The show was officially cancelled on August 23, 2013.

=== Ratings ===

| Season | Timeslot (ET/PT) | Episodes | First aired |  | Last aired |  | TV Season | Viewers (in millions) |
| Date | Viewers (millions) | Date | Viewers (millions) |
| 1 | Wednesday 10:30 pm | 10 | June 15, 2011 | 2.41 | August 17, 2011 | 1.64 | 2011 | 1.69 |
| 2 | 24 | March 7, 2012 | 1.44 | February 13, 2013 | 1.06 | 2012–13 | 1.09 |

== Critical reception ==

Early reviews of the series were mixed. David Hinckley, writing for The New York Daily News, noted that it "may be that all this will develop an interesting story. On opening night, though, it feels like the show's primary goal is to set up one-liners – which is not how the great shows got to be great." Brian Lowry of Variety called it "so painfully broad and filled with gay stereotypes all but Drescher's most faithful fans will yearn to be separated from their TVs," while Matthew Gilbert of The Boston Globe summed it as "the kind of throwback you just might want to throw back." Mark A. Perigard's review for The Boston Herald was very emphatic; he noted that "in Happily Divorced, TV Land, the cable channel for baby boomers, finally may have found the perfect companion to its smash Hot in Cleveland."

==Home media==
Paramount Home Media Distribution released the first season of Happily Divorced on Region 1 DVD on March 6, 2012.

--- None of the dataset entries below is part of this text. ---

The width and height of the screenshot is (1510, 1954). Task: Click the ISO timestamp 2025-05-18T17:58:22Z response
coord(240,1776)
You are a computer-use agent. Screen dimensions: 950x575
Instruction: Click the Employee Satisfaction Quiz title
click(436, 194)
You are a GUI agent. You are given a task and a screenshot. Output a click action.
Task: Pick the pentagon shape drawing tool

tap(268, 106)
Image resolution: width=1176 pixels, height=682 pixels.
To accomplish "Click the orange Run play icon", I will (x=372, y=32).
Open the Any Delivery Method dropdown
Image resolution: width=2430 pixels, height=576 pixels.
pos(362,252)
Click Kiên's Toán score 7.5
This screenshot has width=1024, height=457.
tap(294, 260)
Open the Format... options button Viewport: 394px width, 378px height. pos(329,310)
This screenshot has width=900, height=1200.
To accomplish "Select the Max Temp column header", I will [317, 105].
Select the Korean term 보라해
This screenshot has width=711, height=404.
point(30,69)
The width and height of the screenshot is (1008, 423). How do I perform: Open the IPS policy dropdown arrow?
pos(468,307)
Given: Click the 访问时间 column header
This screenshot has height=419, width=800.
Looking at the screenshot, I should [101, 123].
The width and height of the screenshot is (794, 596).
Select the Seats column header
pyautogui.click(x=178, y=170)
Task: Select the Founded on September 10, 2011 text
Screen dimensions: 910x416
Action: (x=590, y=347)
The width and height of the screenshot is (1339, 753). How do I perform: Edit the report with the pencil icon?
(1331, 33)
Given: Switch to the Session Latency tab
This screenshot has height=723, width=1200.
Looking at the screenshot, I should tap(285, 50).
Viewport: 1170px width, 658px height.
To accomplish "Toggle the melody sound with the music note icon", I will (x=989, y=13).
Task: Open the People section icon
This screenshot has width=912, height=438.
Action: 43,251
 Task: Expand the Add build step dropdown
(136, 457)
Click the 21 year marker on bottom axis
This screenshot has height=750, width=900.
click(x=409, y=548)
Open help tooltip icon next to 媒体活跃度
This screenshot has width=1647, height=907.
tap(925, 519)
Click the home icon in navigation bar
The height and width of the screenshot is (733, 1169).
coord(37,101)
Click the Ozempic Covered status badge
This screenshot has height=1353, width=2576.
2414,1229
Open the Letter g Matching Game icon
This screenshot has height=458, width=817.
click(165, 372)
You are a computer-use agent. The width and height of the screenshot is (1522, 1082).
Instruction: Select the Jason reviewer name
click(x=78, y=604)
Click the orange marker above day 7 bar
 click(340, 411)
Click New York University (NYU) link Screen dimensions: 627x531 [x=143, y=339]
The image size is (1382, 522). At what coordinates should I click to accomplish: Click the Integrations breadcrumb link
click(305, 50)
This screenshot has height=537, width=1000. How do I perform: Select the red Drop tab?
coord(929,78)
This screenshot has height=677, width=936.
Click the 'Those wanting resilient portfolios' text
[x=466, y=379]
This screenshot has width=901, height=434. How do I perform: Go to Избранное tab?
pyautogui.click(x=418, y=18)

| DVD name | Region 1 Release Date | Region 2 Release Date | Region 4 Release Date | Ep # | Discs | Additional information |
|---|---|---|---|---|---|---|
| 1 | March 6, 2012 | TBA | TBA | 10 | 2 | Cast Interviews, a "Cancer Schmancer" PSA. |

== Broadcast ==
Endemol has sold Happily Divorced into multiple territories. The show has been bought by SBS in the Netherlands, SABC in South Africa, Global in Canada, Comedy Central in India, Italy, Mexico and Brazil, MTV in Latin America and TV 2 in New Zealand. Similar deals with a German company for Happily Divorced will be announced soon. In Bulgaria the show has been bought by Fox Life. Advanced negotiations are underway in Poland and Sweden. In Greece, the sitcom premiered on October 15, 2012, at the prime-time slot of Makedonia TV.
In Belgium the show premiered April 8, 2013, and airs daily on VIJF after reruns of The Nanny at 6.30pm. In the United Kingdom, the series made its debut on May 12, 2013, on TLC UK.
In 2020, 7plus started streaming Happily Divorced in Australia.